I'm moving to a 3 bedroom in a month, I have no intention of giving everyone seperate rooms. One will be a toy room, one a sewing room and one a BEDroom. I honestly have no idea if CPS can come in and wreck a home over this. I would fight it tooth and nail as I KNOW that I'm a good mom, better than half the parenting I've seen in this apartment complex (and I KNOW these people, this is not a judgmental statement). I highly doubt my kids would be taken from me over this...

I wonder if anyone has heard of any incidents where kids were taken away for cosleeping?
post #3 of 9
several years ago, i worked as a cps investigator. tough job. and, yes, the recommendation of our particular agency was that children of different sexes have separate rooms. however, i don't think that this was official policy.

in my opinion, i don't really see this as creating a problem with cps unless there is a person in the home who has perpetuated or is suspect of perpetuating sexual abuse. then, of course, it would be an issue. also, all cps workers are given training on cultural sensitivity and certainly this is acceptable practice in other cultures.
post #4 of 9
No one could "do something" based on a law that requires people to sleep separately. You're probably right on in thinking that those were public housing guidelines - they help ensure that people get what in our society is considered adequate space for their numbers.
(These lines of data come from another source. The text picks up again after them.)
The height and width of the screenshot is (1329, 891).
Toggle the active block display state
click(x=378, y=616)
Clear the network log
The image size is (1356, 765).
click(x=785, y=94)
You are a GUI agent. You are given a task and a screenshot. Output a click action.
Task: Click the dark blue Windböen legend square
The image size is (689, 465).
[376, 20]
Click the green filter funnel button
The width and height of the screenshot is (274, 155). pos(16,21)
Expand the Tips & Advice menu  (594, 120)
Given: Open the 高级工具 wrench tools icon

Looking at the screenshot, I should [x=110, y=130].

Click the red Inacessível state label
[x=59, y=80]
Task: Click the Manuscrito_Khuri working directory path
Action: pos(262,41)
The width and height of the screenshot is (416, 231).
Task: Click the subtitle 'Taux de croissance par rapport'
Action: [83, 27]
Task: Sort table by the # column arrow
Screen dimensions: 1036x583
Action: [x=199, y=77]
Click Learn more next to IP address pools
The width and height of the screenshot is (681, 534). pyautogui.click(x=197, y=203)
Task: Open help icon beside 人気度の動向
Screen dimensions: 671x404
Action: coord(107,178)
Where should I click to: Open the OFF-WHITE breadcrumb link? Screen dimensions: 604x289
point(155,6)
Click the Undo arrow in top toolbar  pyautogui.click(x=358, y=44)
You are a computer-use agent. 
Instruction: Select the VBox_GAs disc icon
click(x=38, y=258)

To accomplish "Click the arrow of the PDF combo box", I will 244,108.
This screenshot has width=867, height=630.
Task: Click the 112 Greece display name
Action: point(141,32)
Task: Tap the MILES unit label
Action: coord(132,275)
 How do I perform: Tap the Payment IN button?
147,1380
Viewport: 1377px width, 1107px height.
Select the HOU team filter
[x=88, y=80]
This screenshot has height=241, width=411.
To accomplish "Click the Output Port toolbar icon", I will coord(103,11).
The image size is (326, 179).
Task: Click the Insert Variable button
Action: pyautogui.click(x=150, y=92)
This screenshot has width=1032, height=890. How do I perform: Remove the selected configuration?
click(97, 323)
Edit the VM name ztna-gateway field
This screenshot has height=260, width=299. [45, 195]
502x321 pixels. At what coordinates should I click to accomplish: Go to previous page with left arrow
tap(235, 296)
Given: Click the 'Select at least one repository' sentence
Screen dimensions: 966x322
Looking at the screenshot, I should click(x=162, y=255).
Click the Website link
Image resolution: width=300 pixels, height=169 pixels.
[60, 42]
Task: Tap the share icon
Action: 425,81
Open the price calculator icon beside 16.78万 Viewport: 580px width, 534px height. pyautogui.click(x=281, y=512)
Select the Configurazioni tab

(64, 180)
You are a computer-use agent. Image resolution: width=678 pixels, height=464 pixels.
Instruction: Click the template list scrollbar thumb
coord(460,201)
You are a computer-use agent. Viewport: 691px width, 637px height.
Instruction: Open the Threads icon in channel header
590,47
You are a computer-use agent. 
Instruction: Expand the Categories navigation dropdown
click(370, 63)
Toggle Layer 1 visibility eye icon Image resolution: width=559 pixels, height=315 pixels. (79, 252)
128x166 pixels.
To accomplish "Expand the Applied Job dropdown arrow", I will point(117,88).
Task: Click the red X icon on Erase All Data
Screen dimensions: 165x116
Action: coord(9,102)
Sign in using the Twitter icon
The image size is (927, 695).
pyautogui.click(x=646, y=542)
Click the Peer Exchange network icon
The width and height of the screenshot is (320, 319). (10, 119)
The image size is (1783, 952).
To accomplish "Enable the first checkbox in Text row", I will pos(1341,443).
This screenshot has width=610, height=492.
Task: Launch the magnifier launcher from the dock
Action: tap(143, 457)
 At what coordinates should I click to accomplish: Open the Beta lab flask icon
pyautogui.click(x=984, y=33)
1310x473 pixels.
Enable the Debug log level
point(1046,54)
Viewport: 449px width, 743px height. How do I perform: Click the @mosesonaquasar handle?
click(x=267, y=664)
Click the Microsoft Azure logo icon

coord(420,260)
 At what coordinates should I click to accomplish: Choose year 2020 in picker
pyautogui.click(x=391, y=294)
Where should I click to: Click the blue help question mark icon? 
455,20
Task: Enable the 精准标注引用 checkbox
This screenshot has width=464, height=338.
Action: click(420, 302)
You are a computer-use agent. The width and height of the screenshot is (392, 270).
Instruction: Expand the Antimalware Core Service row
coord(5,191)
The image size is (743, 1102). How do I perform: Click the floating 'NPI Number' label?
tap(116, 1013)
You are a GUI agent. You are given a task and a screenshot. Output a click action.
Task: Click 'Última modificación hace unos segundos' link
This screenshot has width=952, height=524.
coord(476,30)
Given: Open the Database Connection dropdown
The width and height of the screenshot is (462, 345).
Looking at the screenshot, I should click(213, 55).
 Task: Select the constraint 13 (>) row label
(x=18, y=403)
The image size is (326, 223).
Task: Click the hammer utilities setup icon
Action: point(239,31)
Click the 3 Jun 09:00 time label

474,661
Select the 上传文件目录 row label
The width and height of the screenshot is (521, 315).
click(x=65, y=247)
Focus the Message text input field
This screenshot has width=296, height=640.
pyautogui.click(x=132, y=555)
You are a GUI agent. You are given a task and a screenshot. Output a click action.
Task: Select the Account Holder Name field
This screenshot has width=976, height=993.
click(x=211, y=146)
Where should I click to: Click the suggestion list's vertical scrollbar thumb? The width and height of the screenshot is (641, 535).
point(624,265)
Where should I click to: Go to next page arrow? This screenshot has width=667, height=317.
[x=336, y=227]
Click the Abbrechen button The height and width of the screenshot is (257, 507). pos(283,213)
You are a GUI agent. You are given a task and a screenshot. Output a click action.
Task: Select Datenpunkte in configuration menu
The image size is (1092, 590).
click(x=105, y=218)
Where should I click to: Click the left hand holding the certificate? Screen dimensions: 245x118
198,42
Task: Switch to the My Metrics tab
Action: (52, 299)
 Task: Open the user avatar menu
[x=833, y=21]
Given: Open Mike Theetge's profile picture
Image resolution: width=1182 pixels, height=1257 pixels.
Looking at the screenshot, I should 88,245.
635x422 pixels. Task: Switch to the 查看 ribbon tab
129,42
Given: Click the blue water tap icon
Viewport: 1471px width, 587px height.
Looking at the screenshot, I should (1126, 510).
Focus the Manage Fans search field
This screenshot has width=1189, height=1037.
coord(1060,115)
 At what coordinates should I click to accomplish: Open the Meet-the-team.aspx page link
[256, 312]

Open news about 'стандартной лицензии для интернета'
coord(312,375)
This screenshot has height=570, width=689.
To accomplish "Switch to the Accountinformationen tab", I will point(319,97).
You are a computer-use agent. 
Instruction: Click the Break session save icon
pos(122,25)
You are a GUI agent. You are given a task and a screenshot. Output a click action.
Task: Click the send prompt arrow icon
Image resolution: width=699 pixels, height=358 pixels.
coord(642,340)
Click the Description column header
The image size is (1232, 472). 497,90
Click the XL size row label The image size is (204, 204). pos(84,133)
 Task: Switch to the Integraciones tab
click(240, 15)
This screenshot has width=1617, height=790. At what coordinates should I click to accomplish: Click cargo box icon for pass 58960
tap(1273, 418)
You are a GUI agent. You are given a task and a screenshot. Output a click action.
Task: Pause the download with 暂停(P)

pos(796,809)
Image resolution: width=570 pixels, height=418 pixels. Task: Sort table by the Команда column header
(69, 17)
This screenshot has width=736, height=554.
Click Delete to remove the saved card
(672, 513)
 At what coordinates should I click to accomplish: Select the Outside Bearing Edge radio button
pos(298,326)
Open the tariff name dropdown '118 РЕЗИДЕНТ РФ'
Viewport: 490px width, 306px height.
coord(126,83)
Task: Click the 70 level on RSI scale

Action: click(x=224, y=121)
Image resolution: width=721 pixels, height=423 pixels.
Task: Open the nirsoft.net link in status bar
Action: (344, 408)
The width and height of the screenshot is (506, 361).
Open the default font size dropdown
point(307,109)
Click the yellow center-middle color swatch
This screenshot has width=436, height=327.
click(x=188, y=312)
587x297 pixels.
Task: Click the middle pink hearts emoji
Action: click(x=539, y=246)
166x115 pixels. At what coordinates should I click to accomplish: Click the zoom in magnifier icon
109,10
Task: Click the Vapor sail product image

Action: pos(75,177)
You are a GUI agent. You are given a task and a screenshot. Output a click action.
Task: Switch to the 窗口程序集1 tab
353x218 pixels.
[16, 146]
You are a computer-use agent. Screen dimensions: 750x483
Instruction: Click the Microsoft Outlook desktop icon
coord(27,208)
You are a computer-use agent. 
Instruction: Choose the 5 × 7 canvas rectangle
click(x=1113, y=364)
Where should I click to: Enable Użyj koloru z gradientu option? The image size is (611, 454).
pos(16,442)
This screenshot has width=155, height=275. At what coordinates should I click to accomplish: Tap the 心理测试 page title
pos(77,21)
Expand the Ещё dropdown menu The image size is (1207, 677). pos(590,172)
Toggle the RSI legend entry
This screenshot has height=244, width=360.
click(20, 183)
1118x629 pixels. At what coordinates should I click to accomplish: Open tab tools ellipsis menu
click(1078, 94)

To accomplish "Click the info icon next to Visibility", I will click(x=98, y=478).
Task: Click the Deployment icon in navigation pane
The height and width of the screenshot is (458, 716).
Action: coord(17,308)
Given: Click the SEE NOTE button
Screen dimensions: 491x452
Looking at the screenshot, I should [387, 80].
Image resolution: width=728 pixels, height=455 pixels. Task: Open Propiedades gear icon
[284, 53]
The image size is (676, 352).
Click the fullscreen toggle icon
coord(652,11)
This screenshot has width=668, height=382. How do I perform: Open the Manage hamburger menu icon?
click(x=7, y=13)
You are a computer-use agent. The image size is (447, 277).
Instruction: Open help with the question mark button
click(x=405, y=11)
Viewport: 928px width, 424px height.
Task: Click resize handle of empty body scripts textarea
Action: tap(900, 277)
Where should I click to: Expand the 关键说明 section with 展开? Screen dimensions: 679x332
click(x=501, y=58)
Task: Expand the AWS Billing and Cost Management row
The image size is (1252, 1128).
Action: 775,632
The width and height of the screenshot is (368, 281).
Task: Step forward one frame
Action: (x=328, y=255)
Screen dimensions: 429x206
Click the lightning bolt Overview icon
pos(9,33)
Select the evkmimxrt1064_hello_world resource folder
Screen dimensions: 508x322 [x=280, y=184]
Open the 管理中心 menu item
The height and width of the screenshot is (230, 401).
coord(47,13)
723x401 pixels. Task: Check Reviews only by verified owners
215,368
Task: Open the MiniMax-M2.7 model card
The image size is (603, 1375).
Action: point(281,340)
Just imagine a law enforcing such separation..... half of New York City would empty out as families living in one-bedrooms and lofts would be forced to find what some group of bureaucrats had decreed was appropriate living quarters. Ahhh... The strange luxuries of affluence! People assume that only poor people sleep together, and so if you're not dirt poor, and have at least two rooms, of course those who don't have sex together will sleep separately from everyone else! (i.e. put the baby in the living room, with mom and dad in the bedroom.)

No, they might raise their eyebrows and think you strange, but no one could call it anything other than different under the law.
post #5 of 9
When we had our homestudy for our adoption we had a very pro-family bed social worker, but she had to write the homestudy in accordance with DCFS guidelines in order for us to get a foster licence, a requirement to adopt here. We had to demonstrate that we had separate mattresses for each child over 6 or 7, I think. And had to have a separate bedroom for our adoptive child, who would be the opposite sex of all our other children. Fortunately, we had the required amount of mattresses, even if we don't actually sleep in the supposed "ideal" arrangement. Our agency actually promoted cosleeping in their adoption classes as a great way to foster bonding. Hopefully these types of recommendations won't keep them from getting the positive message out to future adoptive parents.
post #6 of 9
My ex threatened to make an issue out of this some time ago. I told him to give it his best shot! I must have looked more confident than I felt lol. Anyway, the way it works (at least as I understand it in my state) is that if you are on some sort of of housing assistance program (Like section 8 or HUD) then yes there are some requirements about all of this. I think it's 2 per bedroom, and kids of different sexes need seperate rooms after age 5 or 6. If you are not on a housing program but you rent there are rules about how many per unit and/or room but I don't think the issue of gender comes into play at all. If you own your own home I would guess (not sure) that there are no rules and it's your call.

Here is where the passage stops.